【東日本大震災から15年】釜石の子どもたちの避難行動。‘奇跡’と呼ばれたものは、防災教育の「軌跡」だった。
東日本大震災から2026年3月11日で15年が経った。当時の取材メモなどをもとに、当時のことを振り返った。その中でも筆者が気にしていた一つは、岩手県釜石市の子どもたちの避難行動である。一時期、生存率が高かったために、「釜石の奇跡」と呼ばれていた。現在では「釜石の出来事」とされているものだ。
渋井哲也
2026.03.11
サポートメンバー限定
2011年3月11日14時46分。宮城県牡鹿半島沖を震源とする東北地方太平洋沖地震が発生した。最大震度は7(宮城県栗原市)。復興庁によると、26年2月1日現在、東北3県の死者は1万5834人が亡くなり、2515人が行方不明、震災関連死は3754人となっている。

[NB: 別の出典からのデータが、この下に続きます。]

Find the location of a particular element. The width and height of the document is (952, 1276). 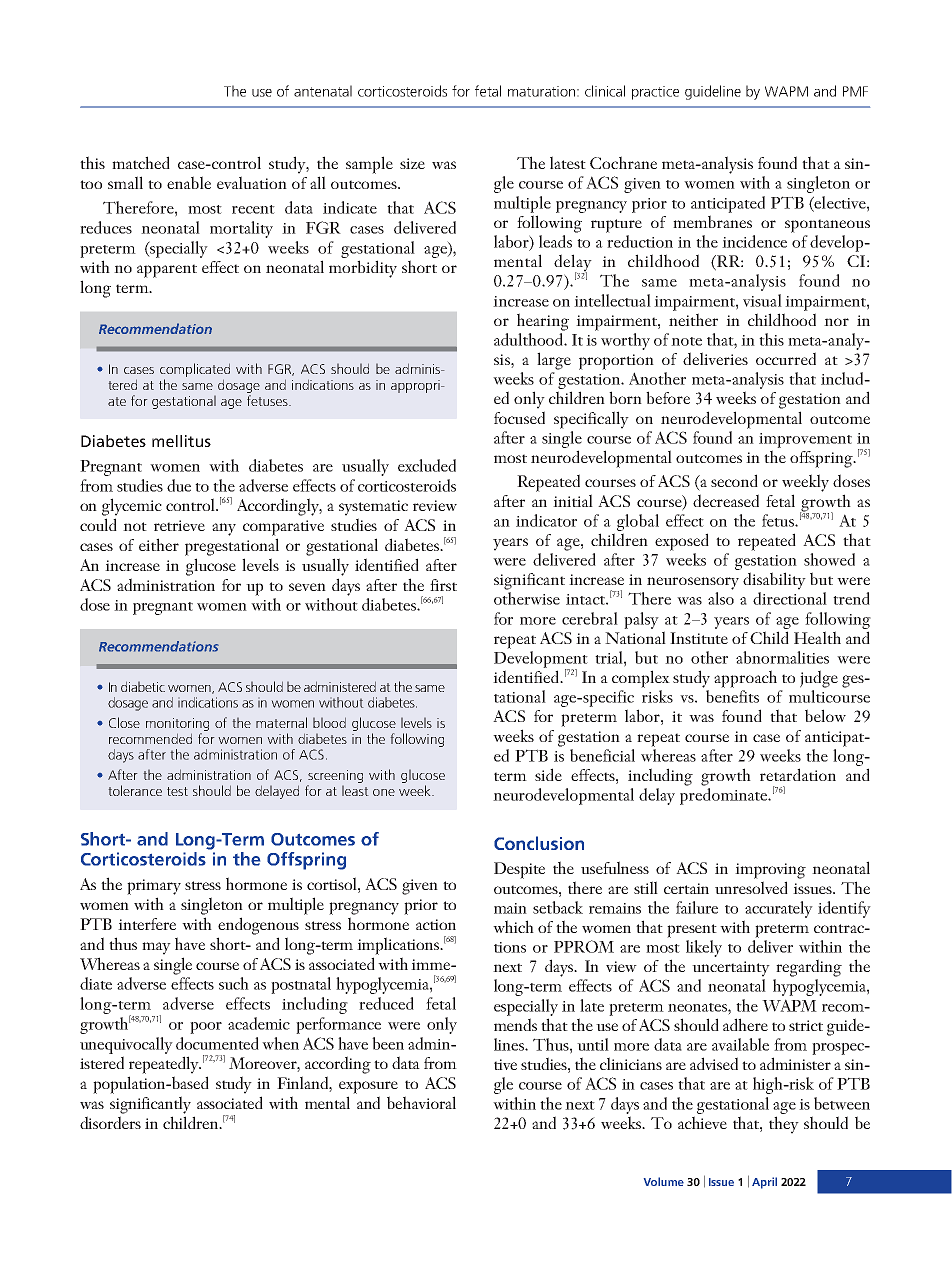

retrieve is located at coordinates (179, 525).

鵜住居地区防災センターの時計。津波襲来の時間帯で止まっている(12年3月11日、撮影:渋井哲也)
その中でも<釜石の奇跡>と呼ばれていたものがある。岩手県釜石市内の小中学生の99.8パーセントが生存した。こうした、子どもたちの津波避難行動は、いつしかそう呼ばれるようになった。